> [SOURCE EXTRACT]:
Breaking Up TCGR's TomTom Club

TomTom has been Dario Franchitti's primary sponsor at three events this season. We do not know how much TomTom contributed to TCGR via Target's arbitraged supply chain, so we will assume that the value is $3 million; that's $1 million per race of primary sponsorship. Remember, however, that the amount has little if anything to do with TomTom wanting its name on a race car. The payments to Ganassi are the cost of consideration in another market - shelf space, in-store promotion kiosks, or some such for
TomTom products at Target.
Now, let's assume that IRL management decides to get the cost of operating an IndyCar team aligned with the market value of the product that IndyCar teams produce. That, of course, would mean that a 17-race season would cost approximately
$1.3 million per car for a championship caliber team.
Adjusting cost to value would provide TomTom - indeed, all of Ganassi's associate sponsors - a broader range of appealing options in the IndyCar Series. Primary sponsorship of an Indy car - a
competitive Indy car that could win the Indy 500 and the season championship - would be a rationally justifiable marketing expense because its price would match its actual value, $1.3 million. However, Chip Ganassi is unable to add a TomTom entry to his stable; $1.3 million doesn't come close to the amount per car that he arbitrages from Target's supply chain.

> [GIVEN INFORMATION]:

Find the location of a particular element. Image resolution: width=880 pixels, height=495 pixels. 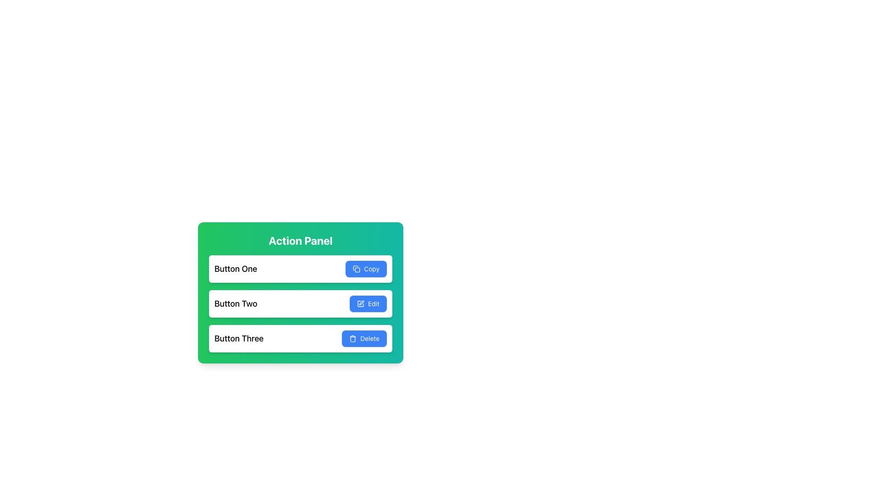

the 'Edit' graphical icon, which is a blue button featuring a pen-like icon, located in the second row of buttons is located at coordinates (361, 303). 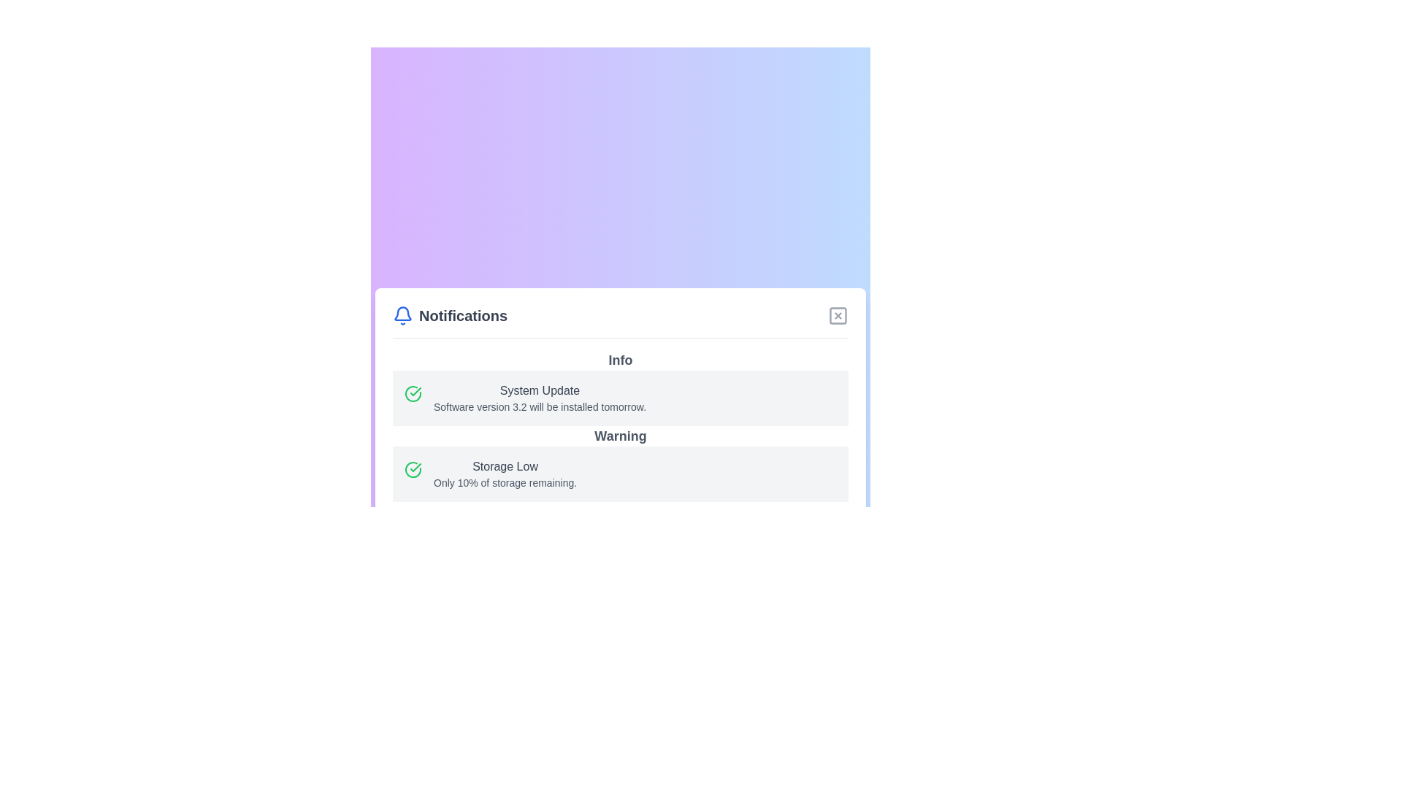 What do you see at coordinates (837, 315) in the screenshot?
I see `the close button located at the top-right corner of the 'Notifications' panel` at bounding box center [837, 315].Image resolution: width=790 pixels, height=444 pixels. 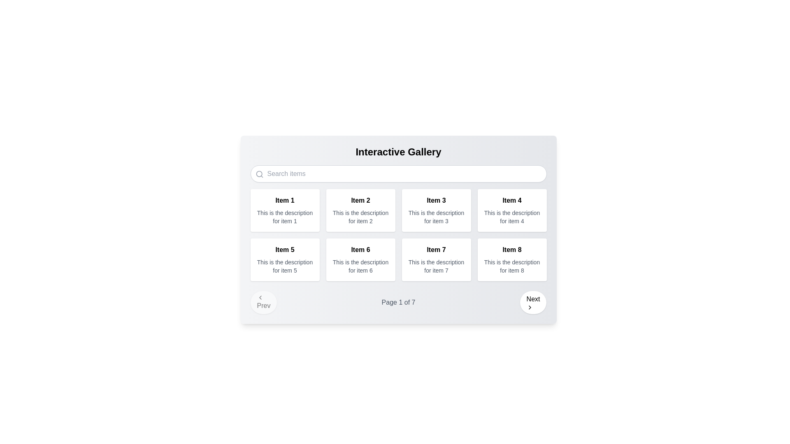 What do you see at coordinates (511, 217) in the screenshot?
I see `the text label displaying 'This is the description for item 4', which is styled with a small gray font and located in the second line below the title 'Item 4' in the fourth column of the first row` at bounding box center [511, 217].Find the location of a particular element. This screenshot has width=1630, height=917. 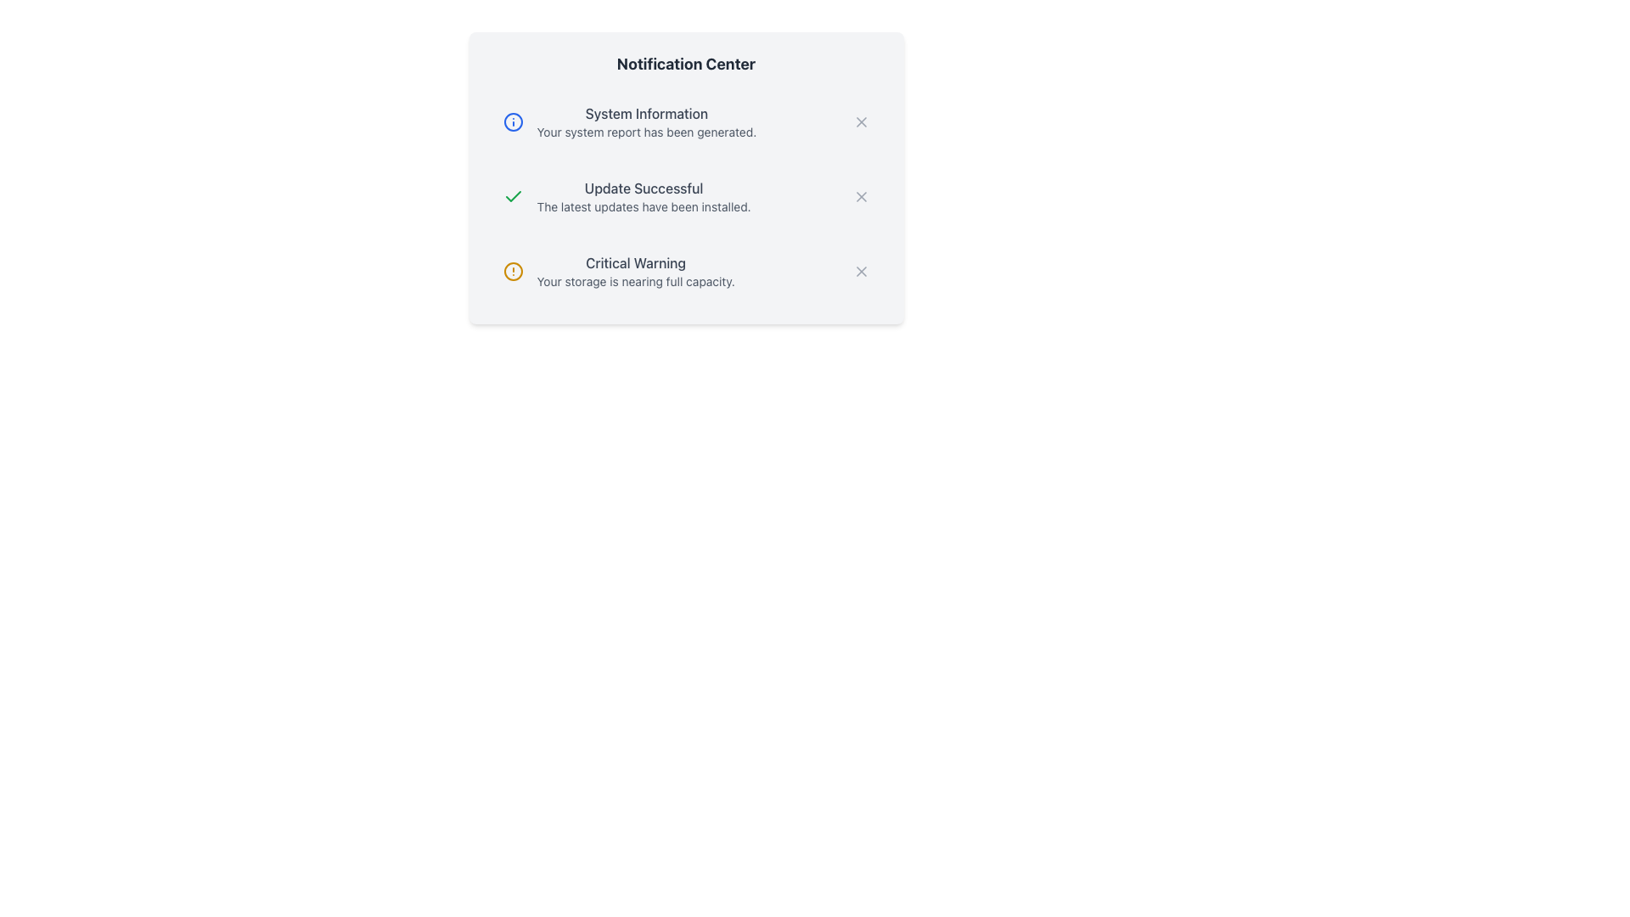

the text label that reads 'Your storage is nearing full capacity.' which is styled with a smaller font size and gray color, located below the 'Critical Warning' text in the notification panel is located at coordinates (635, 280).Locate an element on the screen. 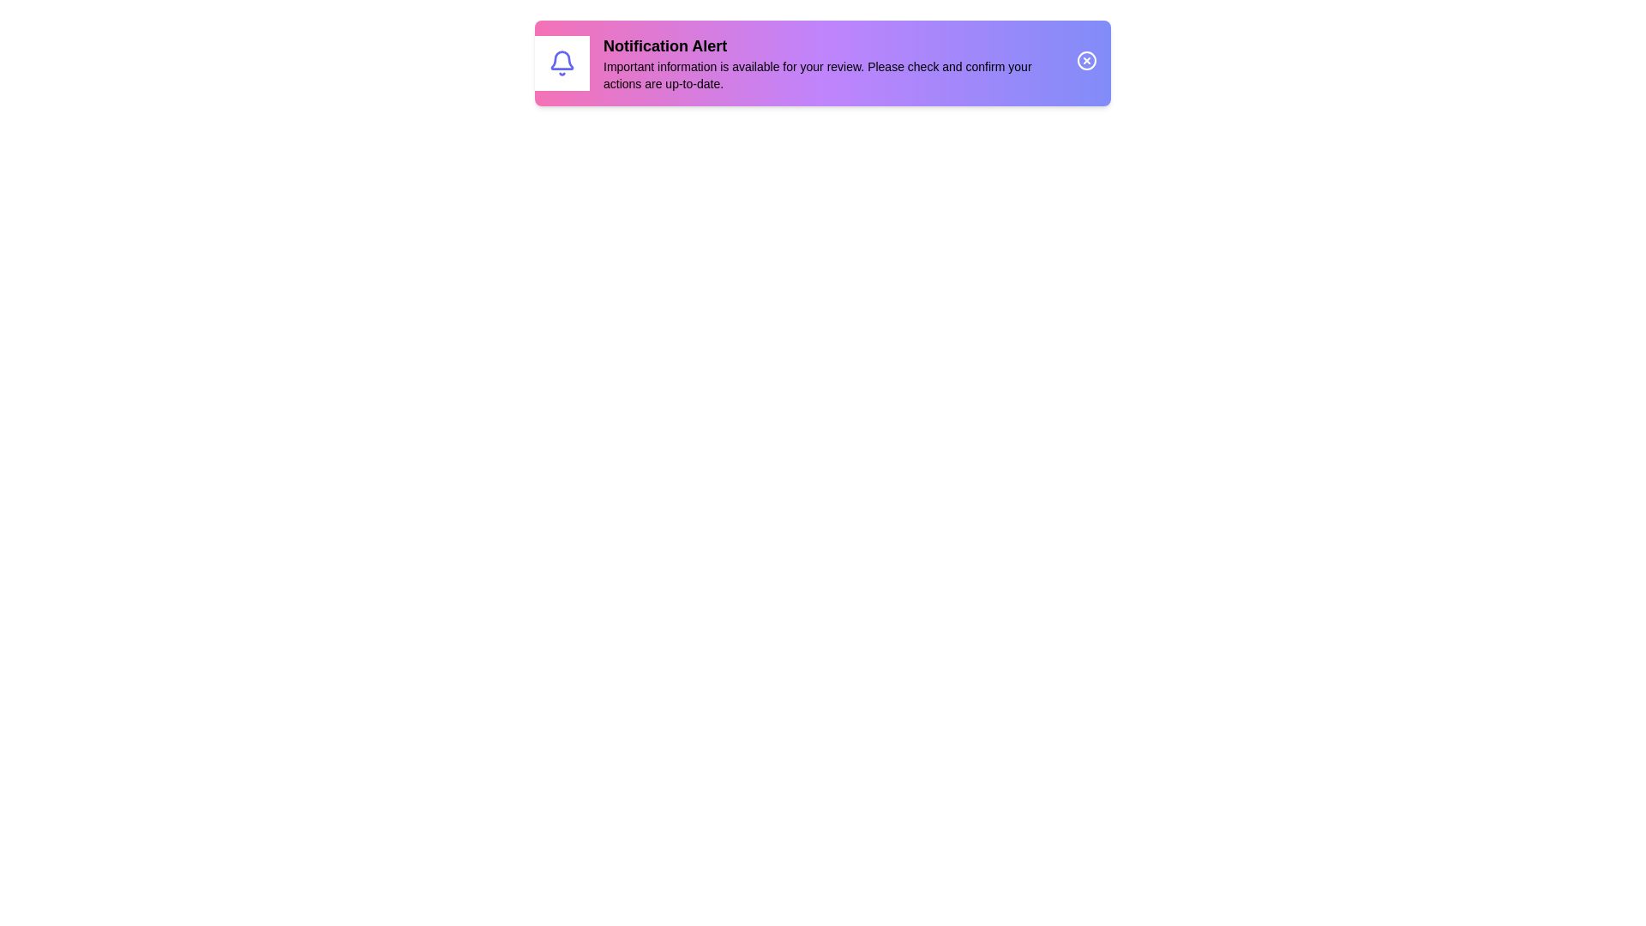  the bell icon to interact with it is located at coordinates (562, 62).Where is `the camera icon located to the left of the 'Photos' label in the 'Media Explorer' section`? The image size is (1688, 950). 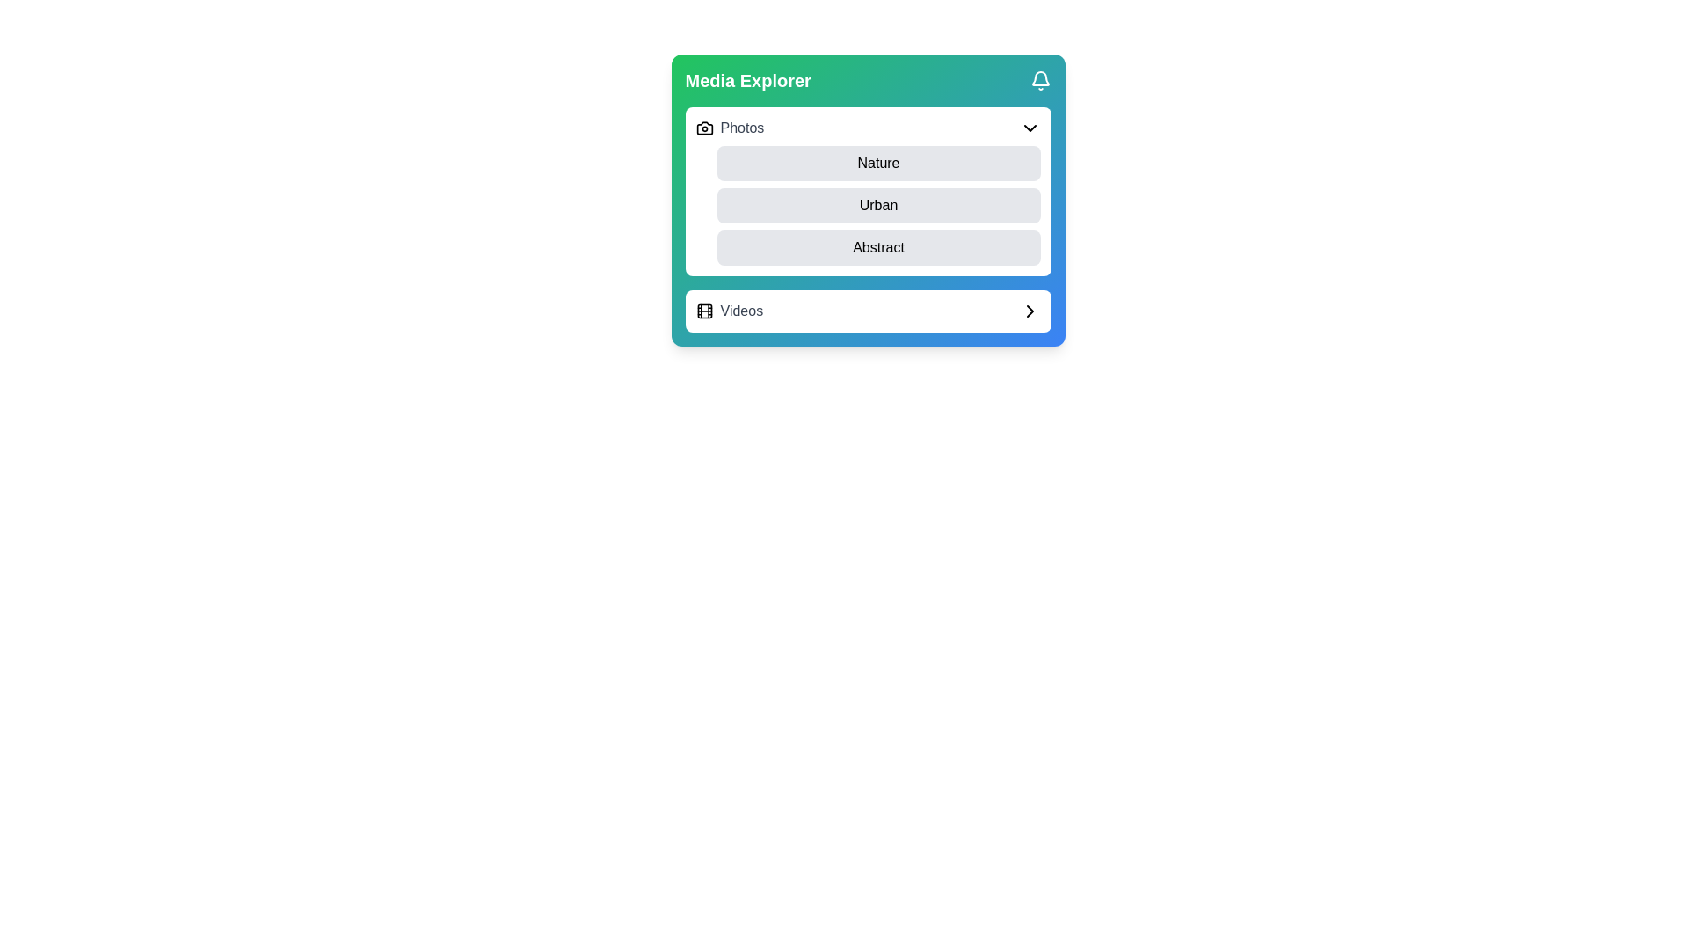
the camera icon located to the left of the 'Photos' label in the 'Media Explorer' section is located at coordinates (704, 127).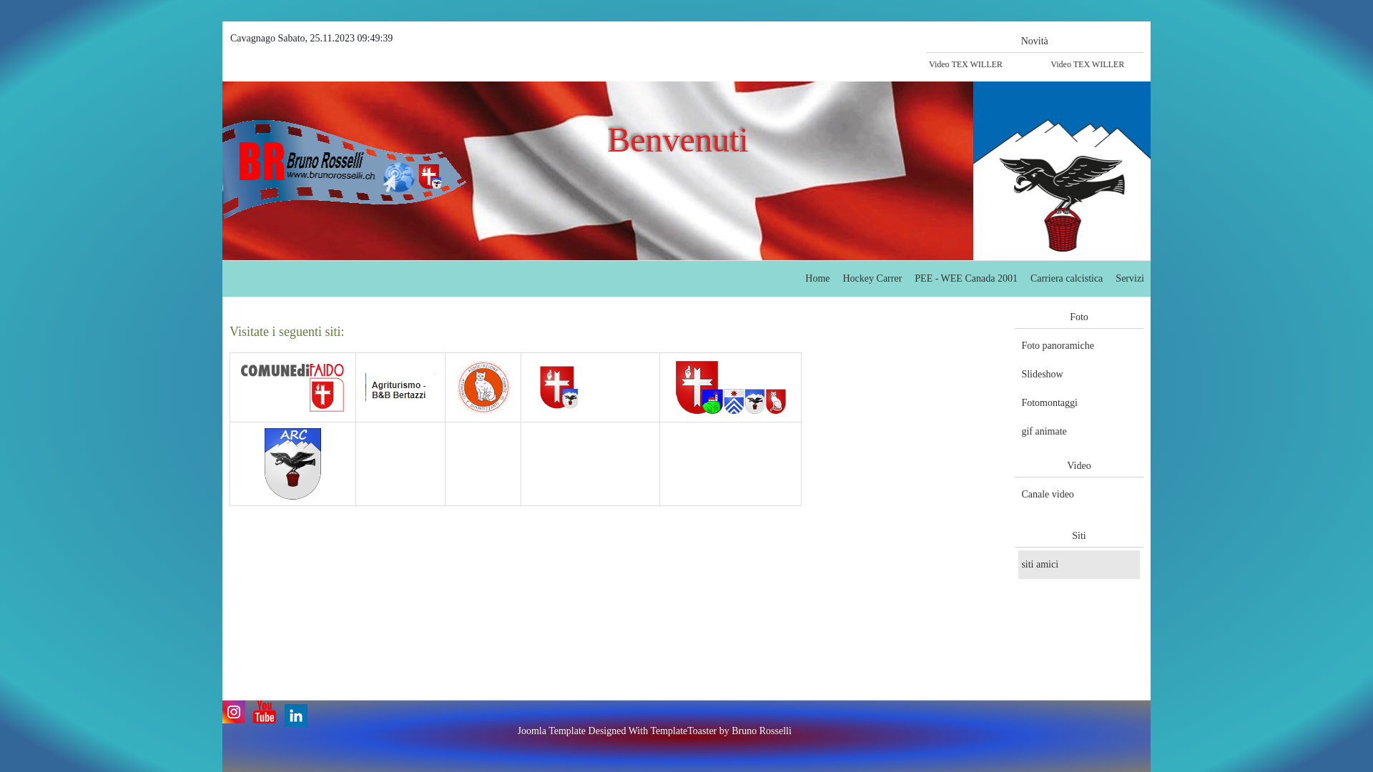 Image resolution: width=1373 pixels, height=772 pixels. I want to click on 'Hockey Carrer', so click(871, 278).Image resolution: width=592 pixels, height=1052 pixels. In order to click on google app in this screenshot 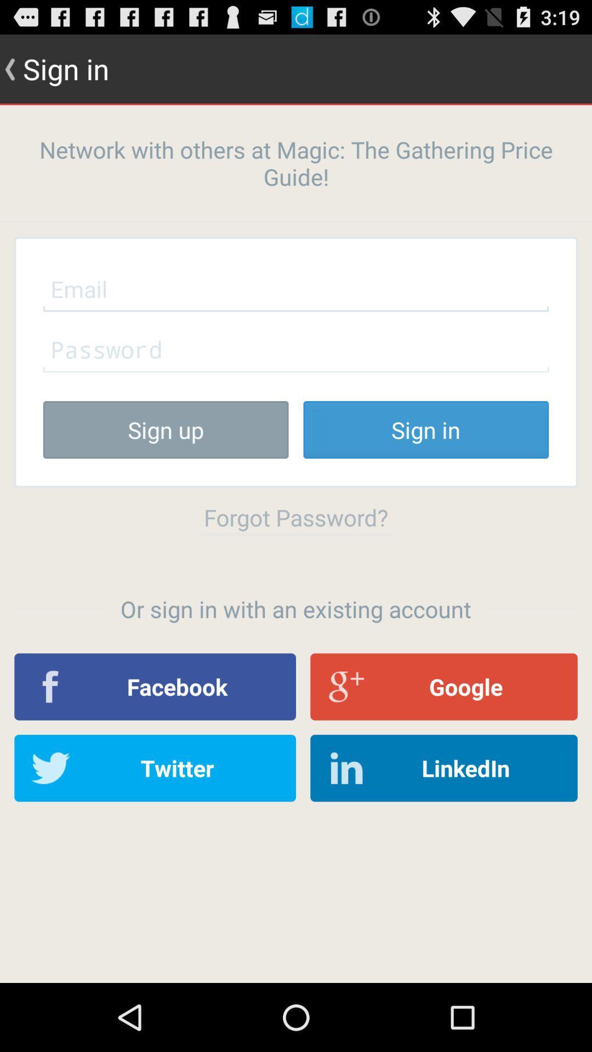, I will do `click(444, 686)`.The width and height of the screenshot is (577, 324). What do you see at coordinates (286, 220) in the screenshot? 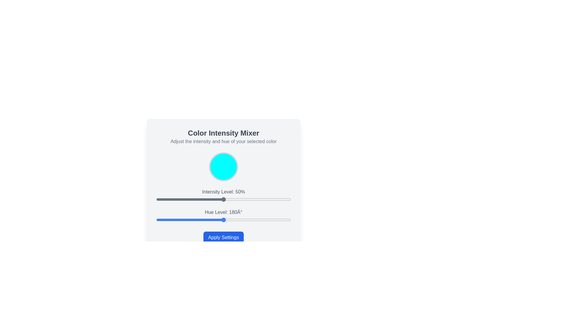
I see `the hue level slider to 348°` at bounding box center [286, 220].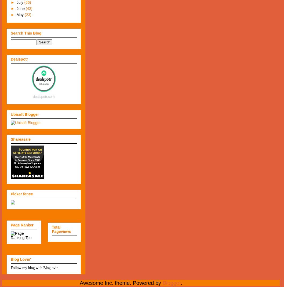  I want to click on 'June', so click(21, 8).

> [REQUIRED TASKS]:
a) List each distinct dollar amount that appears in the TomTom sponsorship text.
b) Reproduce the TomTom sponsorship text from "Breaking Up TCGR's" to "products at Target.".

> [ANSWERS BY ITEM NUMBER]:
a) $3 million, $1 million, $1.3 million

b)
Breaking Up TCGR's TomTom Club

TomTom has been Dario Franchitti's primary sponsor at three events this season. We do not know how much TomTom contributed to TCGR via Target's arbitraged supply chain, so we will assume that the value is $3 million; that's $1 million per race of primary sponsorship. Remember, however, that the amount has little if anything to do with TomTom wanting its name on a race car. The payments to Ganassi are the cost of consideration in another market - shelf space, in-store promotion kiosks, or some such for
TomTom products at Target.